- _What you need to do_: Below are the records; copy each line in which "computer" occurs.

- _Material shown_:
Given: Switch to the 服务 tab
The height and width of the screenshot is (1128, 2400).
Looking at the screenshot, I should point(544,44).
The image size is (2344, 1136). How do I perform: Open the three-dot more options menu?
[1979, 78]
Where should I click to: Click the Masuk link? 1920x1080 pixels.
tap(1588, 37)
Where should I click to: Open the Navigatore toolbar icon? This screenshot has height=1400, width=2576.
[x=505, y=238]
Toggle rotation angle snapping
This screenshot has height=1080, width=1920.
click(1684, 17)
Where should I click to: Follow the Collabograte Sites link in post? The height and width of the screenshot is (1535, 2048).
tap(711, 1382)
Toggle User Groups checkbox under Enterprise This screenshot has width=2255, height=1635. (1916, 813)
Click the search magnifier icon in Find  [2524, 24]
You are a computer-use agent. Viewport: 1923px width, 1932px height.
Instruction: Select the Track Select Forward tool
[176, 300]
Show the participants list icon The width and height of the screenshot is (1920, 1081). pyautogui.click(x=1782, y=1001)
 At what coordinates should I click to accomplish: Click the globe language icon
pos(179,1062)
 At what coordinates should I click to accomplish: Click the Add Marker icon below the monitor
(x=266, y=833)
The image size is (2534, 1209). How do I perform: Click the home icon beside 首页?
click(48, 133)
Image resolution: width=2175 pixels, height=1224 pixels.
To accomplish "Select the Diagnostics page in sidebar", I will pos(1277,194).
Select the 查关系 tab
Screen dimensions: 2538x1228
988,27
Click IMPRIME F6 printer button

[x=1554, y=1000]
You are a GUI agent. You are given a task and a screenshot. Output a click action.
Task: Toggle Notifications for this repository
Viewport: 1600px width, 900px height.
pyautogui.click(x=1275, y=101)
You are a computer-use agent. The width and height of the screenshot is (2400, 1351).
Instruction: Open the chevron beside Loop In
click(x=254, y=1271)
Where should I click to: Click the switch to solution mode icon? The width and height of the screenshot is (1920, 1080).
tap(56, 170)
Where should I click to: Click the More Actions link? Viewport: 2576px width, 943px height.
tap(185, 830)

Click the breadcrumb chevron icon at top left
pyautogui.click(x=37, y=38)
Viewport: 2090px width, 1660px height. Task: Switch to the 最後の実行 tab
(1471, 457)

- _Problem solution_:
You are a computer-use agent. Viewport: 1923px width, 1932px height.
You are a computer-use agent. The width and height of the screenshot is (2400, 1351).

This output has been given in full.